If you scramble up next to the 1 meter high fall you’ll find a second shallow pool. Here is a great place to relax in the shade for several hours. One more stage up there’s another tiny but very deep pool. Local children approach this part of the fall from above and then heroically jump in it from about 3 meters.
From Timia to the cascade is a scenic half an hour walk, partly ploughing through sand, partly on hard lava stone surface, best undertaken in the early hours of the day
. In former days the cascade was not reachable by vehicle, but thanks to an initiative of a German organisation, a steep track hewn out in the rocks down to the valley now allows tourgroups-in-a-hurry to go all the way to the pool by 4WD.
After breakfast I went with Moussa, Busee and Conan to the cascade, the natural wonder that makes Timia worth a stop for regular tour groups too.
Here you can take a refreshing swim in a small but refreshing pool and laze in the cool shadow of the eroded rocks. I didn’t know what to expect.

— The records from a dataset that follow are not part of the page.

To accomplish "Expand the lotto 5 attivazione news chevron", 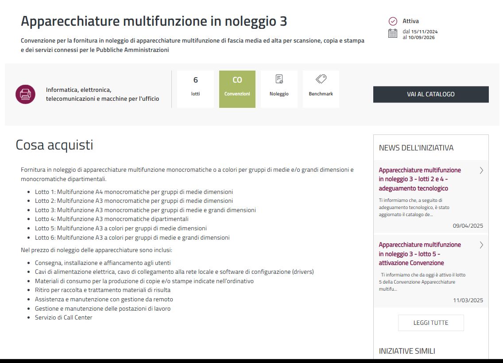I will 481,245.
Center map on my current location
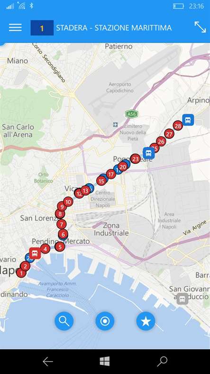This screenshot has width=210, height=374. pos(105,321)
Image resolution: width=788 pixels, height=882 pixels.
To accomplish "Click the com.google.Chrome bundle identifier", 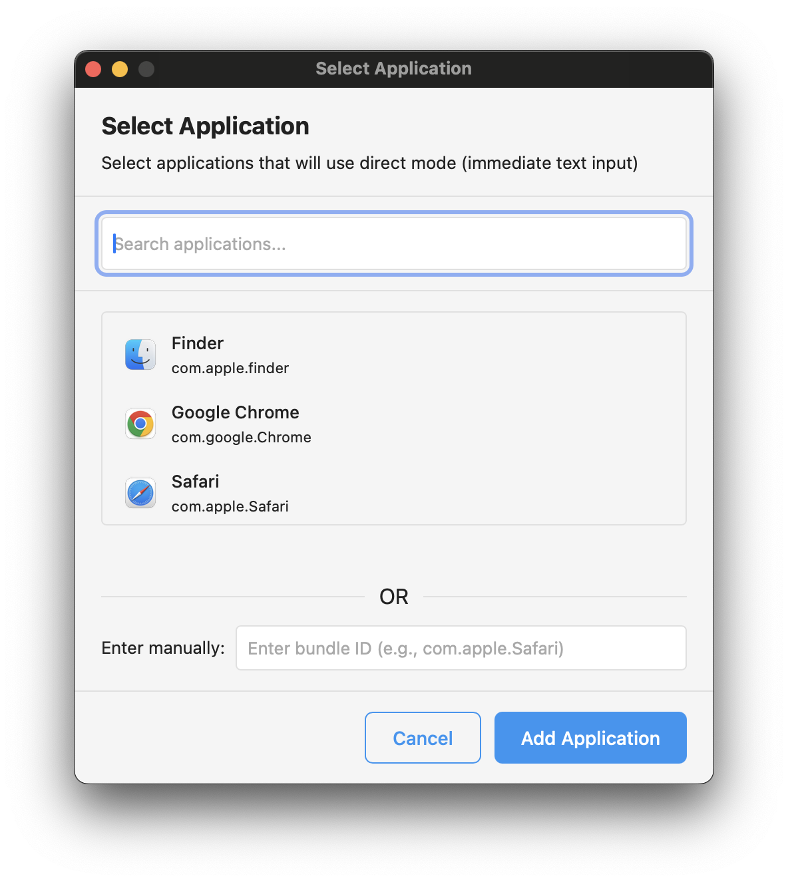I will tap(241, 437).
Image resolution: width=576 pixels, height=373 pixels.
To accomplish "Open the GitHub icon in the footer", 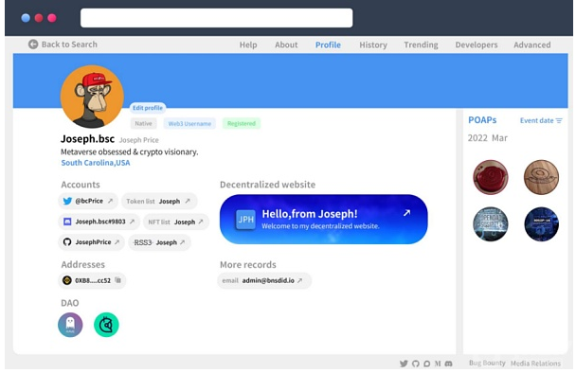I will (416, 364).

A waterfall in the desert? Actually I couldn’t believe it. But the first sign of it appeared about 20 minutes out of Timia. A little stream that would disappear completely in the following month(s). A colony of women and girls were washing clothes here.

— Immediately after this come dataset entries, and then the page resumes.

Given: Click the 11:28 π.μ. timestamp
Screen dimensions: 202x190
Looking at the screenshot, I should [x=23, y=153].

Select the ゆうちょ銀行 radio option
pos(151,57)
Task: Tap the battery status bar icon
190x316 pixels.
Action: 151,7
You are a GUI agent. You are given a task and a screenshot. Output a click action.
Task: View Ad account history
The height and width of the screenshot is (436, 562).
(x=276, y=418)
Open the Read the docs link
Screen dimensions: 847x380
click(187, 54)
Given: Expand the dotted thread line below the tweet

During my stay in Timia, Moussa was most of the time not with me, but he arranged everything perfectly.
It’s rare that travellers arrive here without a guide, but if you do, you might visit Ahmed’s store; I’m sure he’ll help.
I was in very good hands with Ahmed and his family. A friend called Busee and Conan would accompany me and show me around very satisfactory. Conan did go to school, but returned not long after our breakfast. School starts very early in Timia, I guess keeping in mind temperature and possibly also the work children do for their families.
When I went down, Moussa already awaited me at Ahmed’s house for breakfast. Again the rather unappealing porridge, although especially for me Moussa had brought some (even more unappealing) biscuits and peanuts. I usually politely refused and took just some fresh dates and fruits. And tea of course.
Yesterday evening late Moussa he had visited the Chief and learned that a truck probably would leave for Agadez day after tomorrow, on Tuesday. Which would mean I could possibly reach the Festival, that started Thursday, in time! “Wow, that sounds to ideal too be true”, I thought.
Note that there are no food stalls or something like that in Timia, so if you don’t have a host, buy or (better) bring your own food. Probably you will be invited, but still then it’s good to bring the unprepared food!